YOUR OBJECTIVE: Each line containing the string "chevron" should be copied out of the entries.

TASK DATA:
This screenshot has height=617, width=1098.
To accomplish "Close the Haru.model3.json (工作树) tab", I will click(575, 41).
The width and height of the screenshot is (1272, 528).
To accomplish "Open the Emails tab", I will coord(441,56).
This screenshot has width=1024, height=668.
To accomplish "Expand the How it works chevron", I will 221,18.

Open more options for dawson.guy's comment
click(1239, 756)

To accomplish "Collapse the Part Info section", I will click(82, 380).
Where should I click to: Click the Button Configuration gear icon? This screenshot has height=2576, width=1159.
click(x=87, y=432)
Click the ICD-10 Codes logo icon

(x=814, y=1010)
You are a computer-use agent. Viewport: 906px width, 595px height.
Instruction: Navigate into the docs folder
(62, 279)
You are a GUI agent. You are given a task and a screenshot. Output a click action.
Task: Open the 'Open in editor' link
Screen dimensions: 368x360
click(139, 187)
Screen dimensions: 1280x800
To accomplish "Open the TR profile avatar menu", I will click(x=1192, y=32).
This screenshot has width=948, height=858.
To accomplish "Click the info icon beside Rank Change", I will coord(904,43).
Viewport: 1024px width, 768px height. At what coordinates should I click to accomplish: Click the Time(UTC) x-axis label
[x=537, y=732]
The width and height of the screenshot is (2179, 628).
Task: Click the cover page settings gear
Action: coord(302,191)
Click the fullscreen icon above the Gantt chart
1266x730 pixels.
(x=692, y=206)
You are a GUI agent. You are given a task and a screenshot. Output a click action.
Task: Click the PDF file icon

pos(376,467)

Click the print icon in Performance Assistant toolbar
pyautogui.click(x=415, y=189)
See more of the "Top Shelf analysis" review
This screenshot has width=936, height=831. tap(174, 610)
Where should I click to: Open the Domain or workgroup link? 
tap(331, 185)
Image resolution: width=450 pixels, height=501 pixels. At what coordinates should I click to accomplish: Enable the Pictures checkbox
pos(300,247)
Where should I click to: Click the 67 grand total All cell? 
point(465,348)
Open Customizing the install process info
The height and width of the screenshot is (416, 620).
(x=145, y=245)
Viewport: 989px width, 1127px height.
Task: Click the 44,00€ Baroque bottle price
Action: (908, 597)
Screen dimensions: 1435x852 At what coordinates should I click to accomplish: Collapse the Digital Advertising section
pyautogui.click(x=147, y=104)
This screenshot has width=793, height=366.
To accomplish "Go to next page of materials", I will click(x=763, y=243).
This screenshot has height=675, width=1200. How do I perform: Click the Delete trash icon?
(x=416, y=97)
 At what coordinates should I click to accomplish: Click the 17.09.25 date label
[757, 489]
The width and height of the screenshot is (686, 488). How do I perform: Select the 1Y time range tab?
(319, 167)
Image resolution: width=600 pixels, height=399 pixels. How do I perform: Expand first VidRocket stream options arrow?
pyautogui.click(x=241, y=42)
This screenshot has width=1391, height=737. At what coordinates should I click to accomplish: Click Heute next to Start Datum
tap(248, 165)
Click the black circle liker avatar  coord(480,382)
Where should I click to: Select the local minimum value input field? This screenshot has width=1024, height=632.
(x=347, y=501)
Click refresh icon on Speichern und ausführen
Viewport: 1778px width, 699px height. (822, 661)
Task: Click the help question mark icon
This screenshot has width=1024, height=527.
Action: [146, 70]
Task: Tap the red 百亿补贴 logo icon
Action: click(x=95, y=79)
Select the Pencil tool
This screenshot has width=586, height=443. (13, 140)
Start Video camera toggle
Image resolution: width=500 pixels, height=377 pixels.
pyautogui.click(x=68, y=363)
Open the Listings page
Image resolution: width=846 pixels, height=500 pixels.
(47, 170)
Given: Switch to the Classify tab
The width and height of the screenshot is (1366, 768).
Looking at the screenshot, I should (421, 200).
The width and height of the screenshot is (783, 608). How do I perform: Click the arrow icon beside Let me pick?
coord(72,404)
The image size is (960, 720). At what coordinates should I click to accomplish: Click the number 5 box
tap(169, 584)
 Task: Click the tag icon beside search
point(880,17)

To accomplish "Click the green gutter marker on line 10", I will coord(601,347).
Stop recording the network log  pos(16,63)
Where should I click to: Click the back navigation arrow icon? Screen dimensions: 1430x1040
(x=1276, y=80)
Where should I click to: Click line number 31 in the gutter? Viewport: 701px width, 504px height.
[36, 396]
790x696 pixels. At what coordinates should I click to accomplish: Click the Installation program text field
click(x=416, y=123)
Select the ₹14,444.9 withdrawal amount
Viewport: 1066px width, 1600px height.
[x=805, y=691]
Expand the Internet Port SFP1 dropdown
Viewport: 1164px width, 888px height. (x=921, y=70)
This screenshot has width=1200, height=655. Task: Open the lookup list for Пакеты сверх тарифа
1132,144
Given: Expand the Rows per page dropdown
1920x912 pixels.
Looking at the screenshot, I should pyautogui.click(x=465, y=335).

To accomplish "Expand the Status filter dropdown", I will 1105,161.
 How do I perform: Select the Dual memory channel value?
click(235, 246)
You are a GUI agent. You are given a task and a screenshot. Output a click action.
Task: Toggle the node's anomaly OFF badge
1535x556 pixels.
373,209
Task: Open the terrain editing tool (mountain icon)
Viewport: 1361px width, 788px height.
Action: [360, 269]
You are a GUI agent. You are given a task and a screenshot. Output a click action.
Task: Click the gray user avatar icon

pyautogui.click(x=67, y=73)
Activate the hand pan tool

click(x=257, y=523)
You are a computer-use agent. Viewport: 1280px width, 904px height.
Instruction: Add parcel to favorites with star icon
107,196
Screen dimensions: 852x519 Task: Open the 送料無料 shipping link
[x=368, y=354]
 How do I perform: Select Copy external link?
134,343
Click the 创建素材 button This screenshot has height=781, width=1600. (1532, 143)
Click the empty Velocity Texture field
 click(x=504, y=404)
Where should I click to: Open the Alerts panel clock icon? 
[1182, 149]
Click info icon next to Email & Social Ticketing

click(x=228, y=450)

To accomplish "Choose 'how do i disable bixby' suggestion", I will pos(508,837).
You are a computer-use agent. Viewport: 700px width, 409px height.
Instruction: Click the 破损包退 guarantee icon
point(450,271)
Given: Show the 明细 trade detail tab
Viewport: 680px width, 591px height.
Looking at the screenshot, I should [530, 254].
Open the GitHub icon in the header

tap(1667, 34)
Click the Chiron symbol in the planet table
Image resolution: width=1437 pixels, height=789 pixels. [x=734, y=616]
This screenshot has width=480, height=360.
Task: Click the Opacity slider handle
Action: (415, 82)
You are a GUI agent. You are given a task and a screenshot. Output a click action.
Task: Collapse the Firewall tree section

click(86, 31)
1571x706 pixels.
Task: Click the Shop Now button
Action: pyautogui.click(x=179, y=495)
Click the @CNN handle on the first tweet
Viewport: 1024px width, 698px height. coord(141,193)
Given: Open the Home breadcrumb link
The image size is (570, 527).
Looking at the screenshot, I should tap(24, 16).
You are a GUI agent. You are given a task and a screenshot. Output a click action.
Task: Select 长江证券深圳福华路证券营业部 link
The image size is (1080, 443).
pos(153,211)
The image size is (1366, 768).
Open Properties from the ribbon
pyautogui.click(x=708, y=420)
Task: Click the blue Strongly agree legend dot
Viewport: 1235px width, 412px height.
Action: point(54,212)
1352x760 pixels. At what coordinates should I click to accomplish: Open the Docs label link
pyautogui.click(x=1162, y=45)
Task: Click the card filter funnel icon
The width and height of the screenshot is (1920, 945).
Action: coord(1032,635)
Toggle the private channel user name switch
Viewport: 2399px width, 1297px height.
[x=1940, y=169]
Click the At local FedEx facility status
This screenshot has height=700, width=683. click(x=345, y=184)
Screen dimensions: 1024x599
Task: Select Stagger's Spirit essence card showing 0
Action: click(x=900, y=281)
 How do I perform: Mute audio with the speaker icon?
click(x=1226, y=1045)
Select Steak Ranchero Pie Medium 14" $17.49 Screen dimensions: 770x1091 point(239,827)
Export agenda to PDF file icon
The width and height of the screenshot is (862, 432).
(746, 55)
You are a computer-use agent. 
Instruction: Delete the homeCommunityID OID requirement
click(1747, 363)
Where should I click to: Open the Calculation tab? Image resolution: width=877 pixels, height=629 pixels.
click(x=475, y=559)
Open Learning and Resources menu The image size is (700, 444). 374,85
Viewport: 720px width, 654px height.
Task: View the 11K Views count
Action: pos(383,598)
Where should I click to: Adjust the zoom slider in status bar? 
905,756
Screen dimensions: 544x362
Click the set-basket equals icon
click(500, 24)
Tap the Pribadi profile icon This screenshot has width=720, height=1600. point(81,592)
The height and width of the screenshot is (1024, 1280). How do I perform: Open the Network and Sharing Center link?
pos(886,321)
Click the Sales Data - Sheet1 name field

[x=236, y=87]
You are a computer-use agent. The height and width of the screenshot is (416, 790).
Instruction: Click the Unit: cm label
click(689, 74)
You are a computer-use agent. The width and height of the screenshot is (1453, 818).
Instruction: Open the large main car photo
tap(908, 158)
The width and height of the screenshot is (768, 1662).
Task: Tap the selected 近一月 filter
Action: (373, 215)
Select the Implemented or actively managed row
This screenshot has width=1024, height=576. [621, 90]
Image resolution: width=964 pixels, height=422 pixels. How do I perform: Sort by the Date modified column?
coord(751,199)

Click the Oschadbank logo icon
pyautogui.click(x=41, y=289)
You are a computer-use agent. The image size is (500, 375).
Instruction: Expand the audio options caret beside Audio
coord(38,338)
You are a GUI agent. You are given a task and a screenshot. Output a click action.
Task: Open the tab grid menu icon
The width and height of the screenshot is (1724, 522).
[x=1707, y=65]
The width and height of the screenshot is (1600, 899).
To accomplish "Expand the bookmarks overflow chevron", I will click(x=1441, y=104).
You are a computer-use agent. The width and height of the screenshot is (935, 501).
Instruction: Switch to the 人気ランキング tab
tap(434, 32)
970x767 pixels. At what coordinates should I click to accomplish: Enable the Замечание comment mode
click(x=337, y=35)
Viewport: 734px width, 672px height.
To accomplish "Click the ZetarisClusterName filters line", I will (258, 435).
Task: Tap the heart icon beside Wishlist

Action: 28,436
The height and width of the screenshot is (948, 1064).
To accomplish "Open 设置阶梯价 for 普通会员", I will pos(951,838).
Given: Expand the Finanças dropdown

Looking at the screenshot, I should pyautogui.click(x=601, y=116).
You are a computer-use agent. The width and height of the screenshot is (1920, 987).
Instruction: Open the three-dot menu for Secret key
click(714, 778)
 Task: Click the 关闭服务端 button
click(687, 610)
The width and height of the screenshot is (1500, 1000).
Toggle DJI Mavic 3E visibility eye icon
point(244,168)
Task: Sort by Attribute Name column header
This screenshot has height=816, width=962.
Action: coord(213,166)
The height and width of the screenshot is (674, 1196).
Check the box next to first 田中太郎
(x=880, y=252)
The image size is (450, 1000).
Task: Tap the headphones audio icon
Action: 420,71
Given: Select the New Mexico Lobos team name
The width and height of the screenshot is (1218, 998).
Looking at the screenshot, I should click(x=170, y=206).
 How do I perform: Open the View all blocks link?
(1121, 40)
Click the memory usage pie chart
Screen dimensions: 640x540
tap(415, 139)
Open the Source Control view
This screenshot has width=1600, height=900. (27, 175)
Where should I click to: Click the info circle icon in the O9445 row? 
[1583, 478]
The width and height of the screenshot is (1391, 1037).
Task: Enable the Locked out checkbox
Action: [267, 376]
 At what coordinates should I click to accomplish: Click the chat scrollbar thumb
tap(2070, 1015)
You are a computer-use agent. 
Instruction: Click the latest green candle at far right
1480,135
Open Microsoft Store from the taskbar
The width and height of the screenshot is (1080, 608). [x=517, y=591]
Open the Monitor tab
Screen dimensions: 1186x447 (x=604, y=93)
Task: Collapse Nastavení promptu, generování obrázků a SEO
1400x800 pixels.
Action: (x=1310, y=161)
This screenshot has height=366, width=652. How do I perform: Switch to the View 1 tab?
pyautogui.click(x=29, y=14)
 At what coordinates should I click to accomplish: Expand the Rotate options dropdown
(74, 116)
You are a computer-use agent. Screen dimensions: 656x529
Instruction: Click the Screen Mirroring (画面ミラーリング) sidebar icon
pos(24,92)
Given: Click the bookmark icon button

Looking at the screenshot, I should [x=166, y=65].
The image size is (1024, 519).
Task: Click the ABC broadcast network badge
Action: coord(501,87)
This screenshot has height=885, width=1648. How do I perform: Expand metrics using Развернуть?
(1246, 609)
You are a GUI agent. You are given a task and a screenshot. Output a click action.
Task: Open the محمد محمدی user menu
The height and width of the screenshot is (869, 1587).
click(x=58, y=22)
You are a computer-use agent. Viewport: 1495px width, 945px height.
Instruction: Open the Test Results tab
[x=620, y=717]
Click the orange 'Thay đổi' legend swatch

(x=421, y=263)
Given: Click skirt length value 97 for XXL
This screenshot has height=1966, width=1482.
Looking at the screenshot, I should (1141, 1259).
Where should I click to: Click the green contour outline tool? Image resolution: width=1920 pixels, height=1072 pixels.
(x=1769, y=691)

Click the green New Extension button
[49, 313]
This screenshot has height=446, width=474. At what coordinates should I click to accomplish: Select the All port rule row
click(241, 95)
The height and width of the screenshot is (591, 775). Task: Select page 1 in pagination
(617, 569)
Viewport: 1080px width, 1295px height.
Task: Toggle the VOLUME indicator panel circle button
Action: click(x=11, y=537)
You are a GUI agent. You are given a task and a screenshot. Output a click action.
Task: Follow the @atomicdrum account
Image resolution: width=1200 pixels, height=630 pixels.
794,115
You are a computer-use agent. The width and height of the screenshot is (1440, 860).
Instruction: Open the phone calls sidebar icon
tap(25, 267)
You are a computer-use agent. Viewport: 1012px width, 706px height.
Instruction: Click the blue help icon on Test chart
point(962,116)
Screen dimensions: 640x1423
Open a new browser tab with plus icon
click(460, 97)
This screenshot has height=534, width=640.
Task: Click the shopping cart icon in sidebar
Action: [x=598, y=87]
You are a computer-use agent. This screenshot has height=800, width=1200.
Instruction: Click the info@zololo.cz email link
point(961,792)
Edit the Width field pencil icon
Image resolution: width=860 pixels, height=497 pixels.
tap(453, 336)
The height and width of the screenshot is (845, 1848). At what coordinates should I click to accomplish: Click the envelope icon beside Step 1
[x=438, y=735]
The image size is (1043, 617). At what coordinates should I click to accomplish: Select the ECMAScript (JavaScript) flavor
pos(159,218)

FINISHED EXERCISE:
To accomplish "Expand the How it works chevron", I will 221,18.
To accomplish "Expand the bookmarks overflow chevron", I will click(x=1441, y=104).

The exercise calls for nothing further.